Rust-Based Terminal Monitoring for Real-Time Sequencing Operations
Termion is an open-source terminal user interface (TUI) built in Rust for real-time monitoring and control of Oxford Nanopore sequencing runs. It connects directly to MinKNOW—Oxford Nanopore’s device control software—via gRPC, streaming live telemetry into any SSH session.
The project was developed while I was serving as a software engineer at Jonah Ventures and is deployed in production to support GridION sequencing operations.
The Problem
Oxford Nanopore sequencers generate continuous data streams over runs lasting 24–72 hours. MinKNOW provides a web-based GUI, but remote access typically requires VNC, X11 forwarding, or browser-based sessions—each introducing latency, operational complexity, or security tradeoffs.
The lab needed a lightweight, low-latency way to:
- Monitor sequencing progress in real time
- Assess flow cell health
- Track throughput and quality metrics
- Pause or stop runs when necessary
All without relying on browser interfaces or graphical remote sessions.
The Solution
Termion provides a keyboard-driven interface accessible over any SSH connection. It streams telemetry directly from MinKNOW’s gRPC API and renders live visualizations in the terminal.
Capabilities include:
- Live throughput charts tracking reads and bases over time
- Channel activity heatmaps showing pore states across all channels
- Read length histograms with real-time N50 calculation
- Run control (pause, resume, stop acquisition)
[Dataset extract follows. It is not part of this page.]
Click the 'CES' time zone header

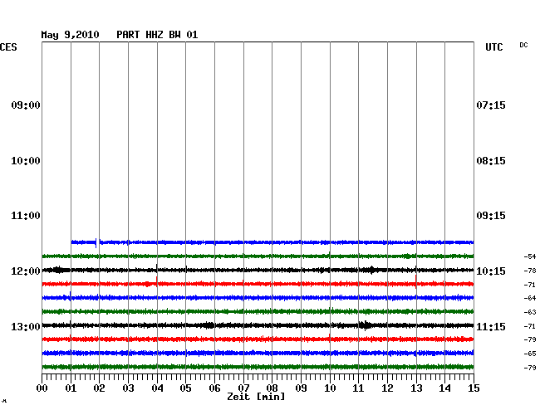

- Support for MinION, GridION, and PromethION devices
The result is a lightweight operational dashboard that can run in any terminal, including remote sessions and headless environments.
Technical Architecture
I chose Rust for its performance characteristics and memory safety guarantees, particularly important when handling high-volume streaming telemetry.
The system uses:
- Tokio for asynchronous I/O
- tonic for gRPC communication with MinKNOW
- ratatui for structured terminal rendering
The architecture separates the gRPC client layer from the TUI rendering logic, with domain-level abstractions insulating the interface from raw protobuf structures.
Reconnection logic with exponential backoff ensures resilience against transient network interruptions, and the rendering loop is optimized to handle high-frequency updates without excessive CPU usage.
Context & Deployment
Termion was deployed at Jonah Ventures to provide daily visibility into sequencing operations. Lab technicians and bioinformaticians use the tool to monitor run status, assess quality metrics, and intervene when necessary—all directly from terminal sessions.
The project demonstrates how lightweight, performance-oriented tooling can improve operational reliability without introducing additional infrastructure complexity.